Description of the task | What is needed is an exact copy of every line from the one containing "Task: Click the Add Room Cleaning button" through the end of the entries; please set it down without any pictures.

Task material |
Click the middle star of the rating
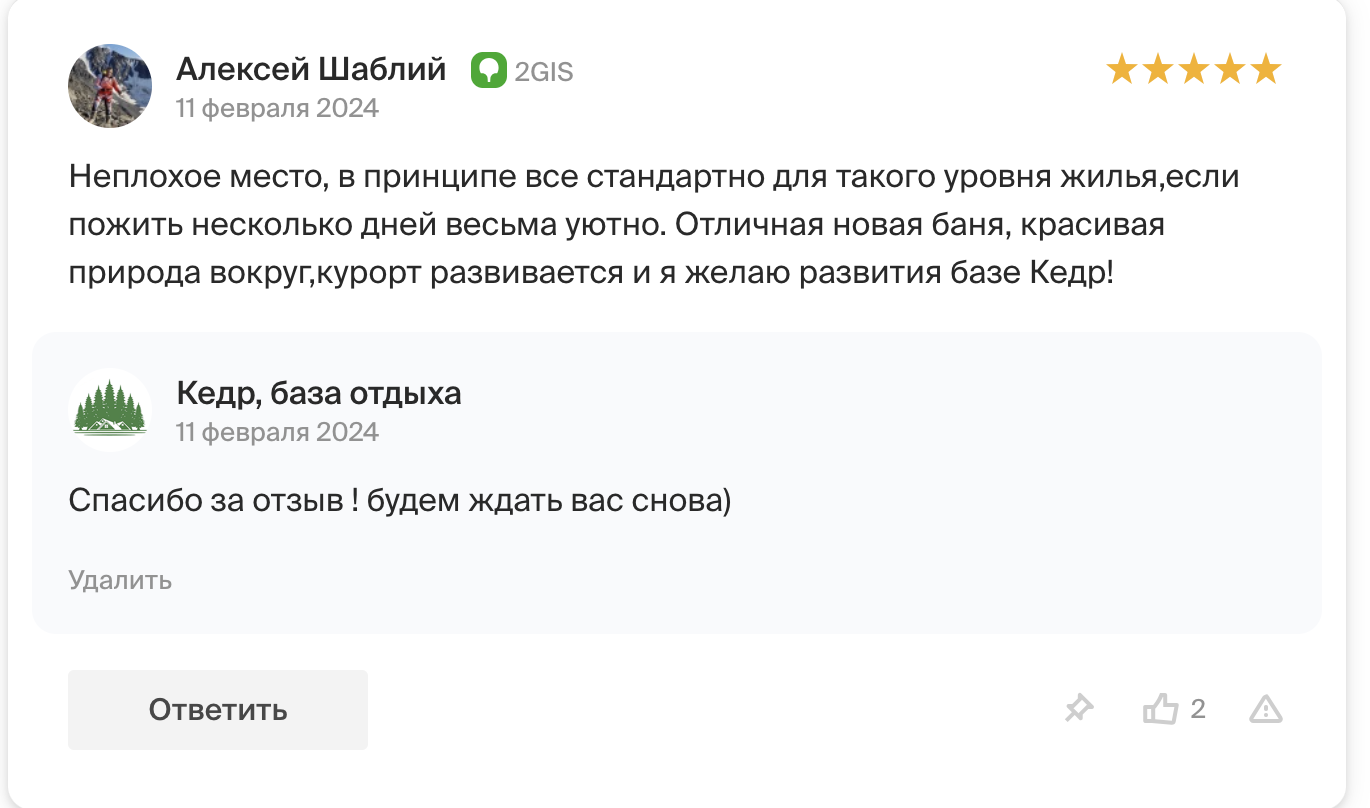Screen dimensions: 1370x808 pyautogui.click(x=1194, y=70)
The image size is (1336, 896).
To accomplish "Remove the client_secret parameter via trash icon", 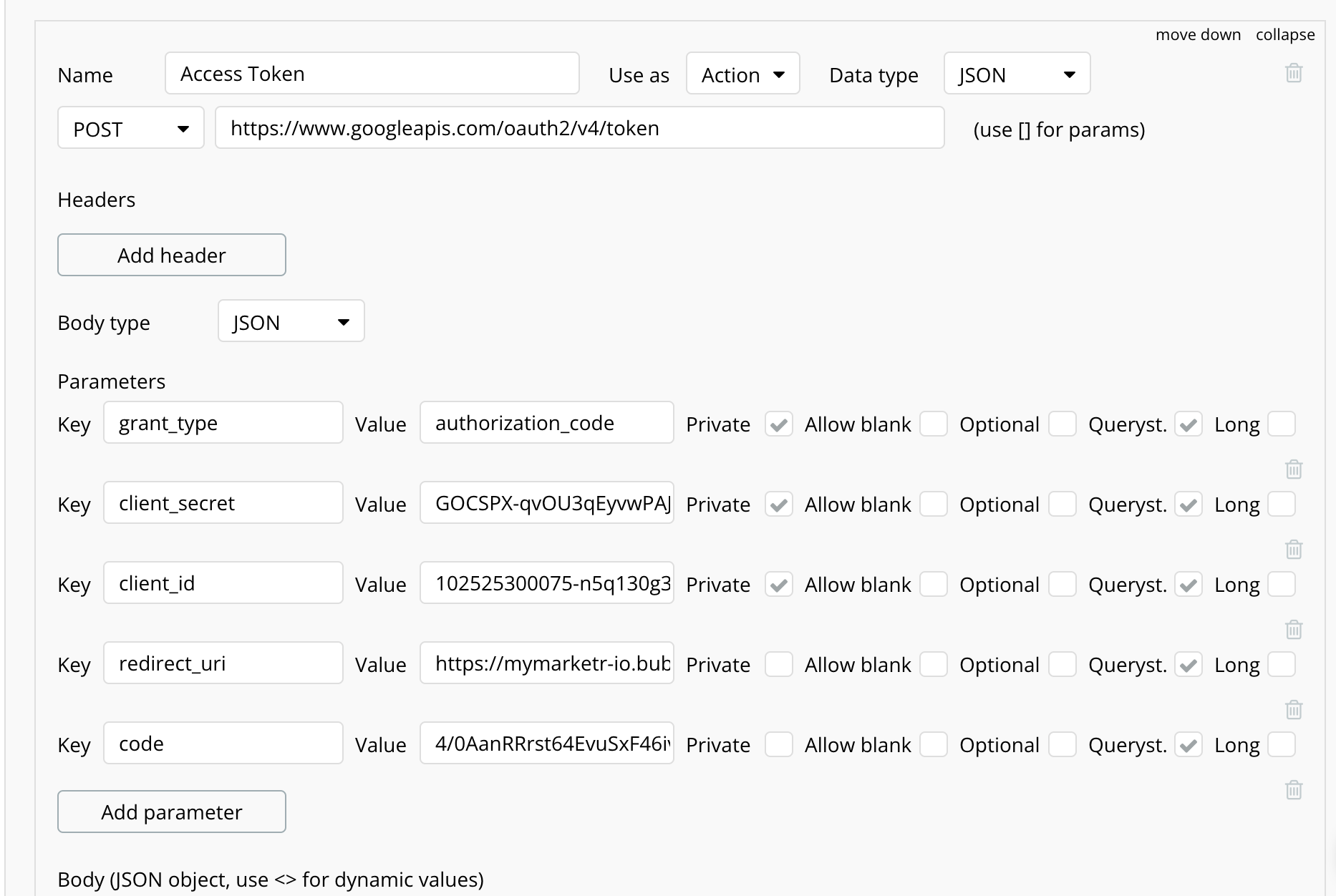I will point(1293,550).
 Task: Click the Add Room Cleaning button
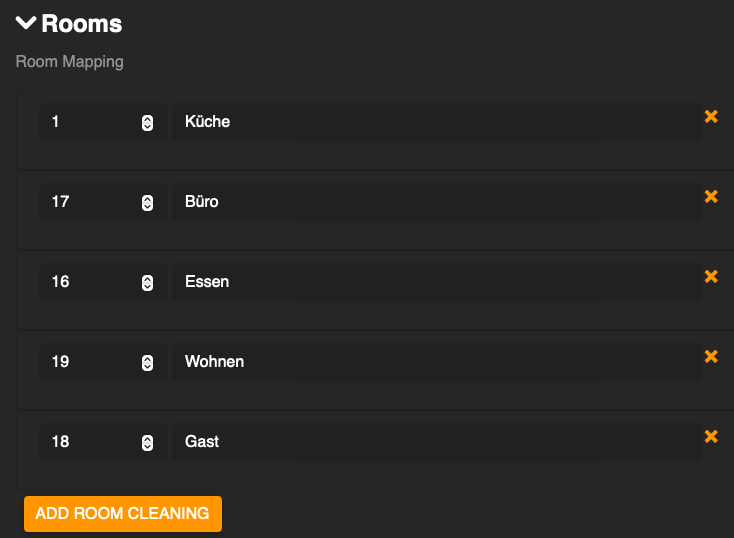(122, 513)
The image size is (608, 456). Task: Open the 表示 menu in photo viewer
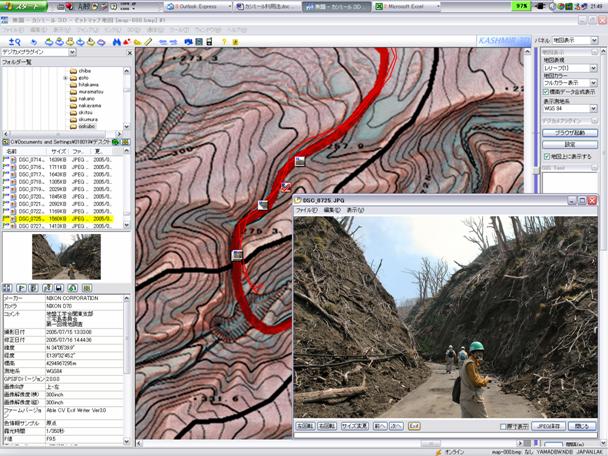[356, 211]
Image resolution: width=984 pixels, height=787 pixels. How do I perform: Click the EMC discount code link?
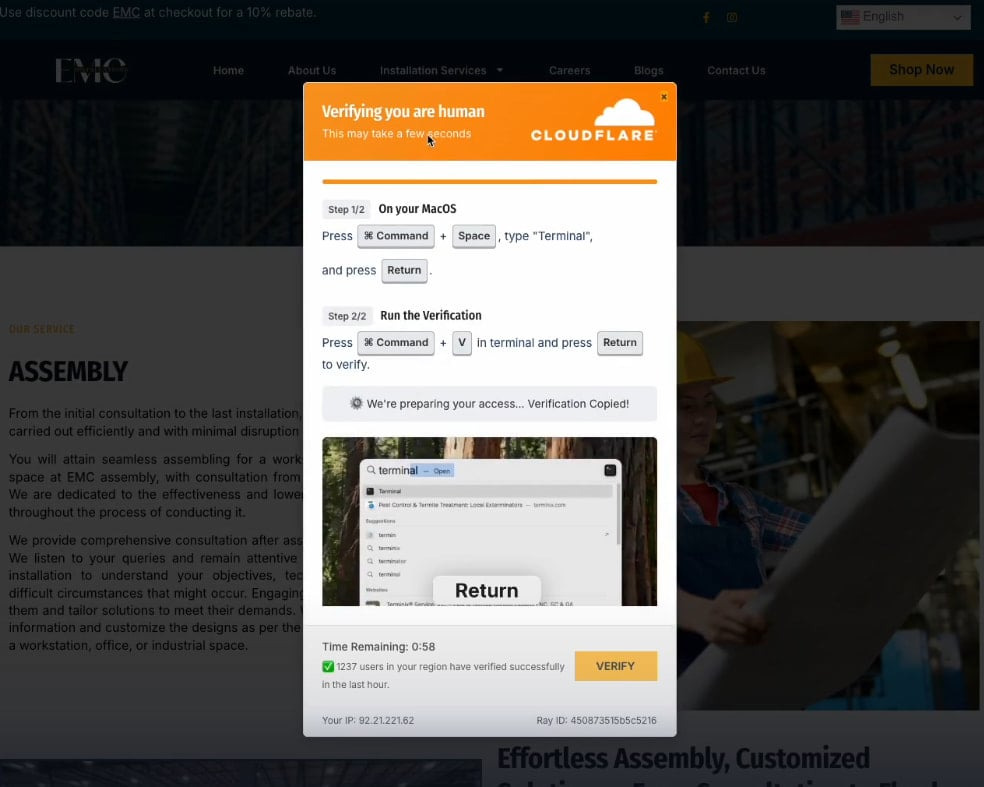126,12
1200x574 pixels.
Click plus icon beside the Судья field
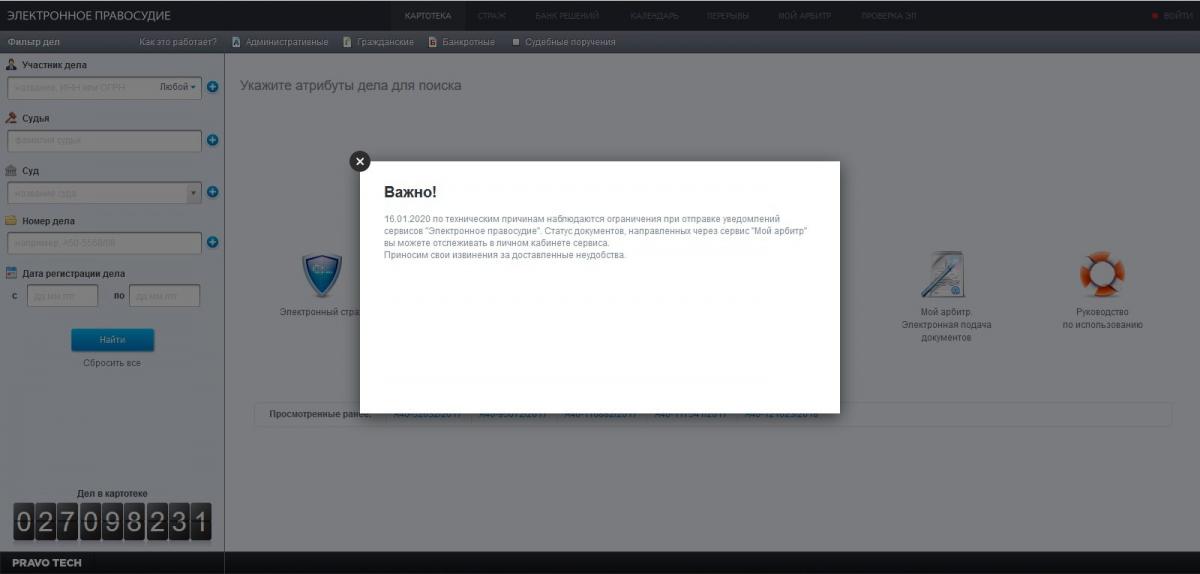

Written response |
 Task: Click the Add Room Cleaning button
(122, 513)
The image size is (608, 456). Task: Open the 表示 menu in photo viewer
[356, 211]
Image resolution: width=984 pixels, height=787 pixels. How do I perform: Click the EMC discount code link?
126,12
1200x574 pixels.
Click plus icon beside the Судья field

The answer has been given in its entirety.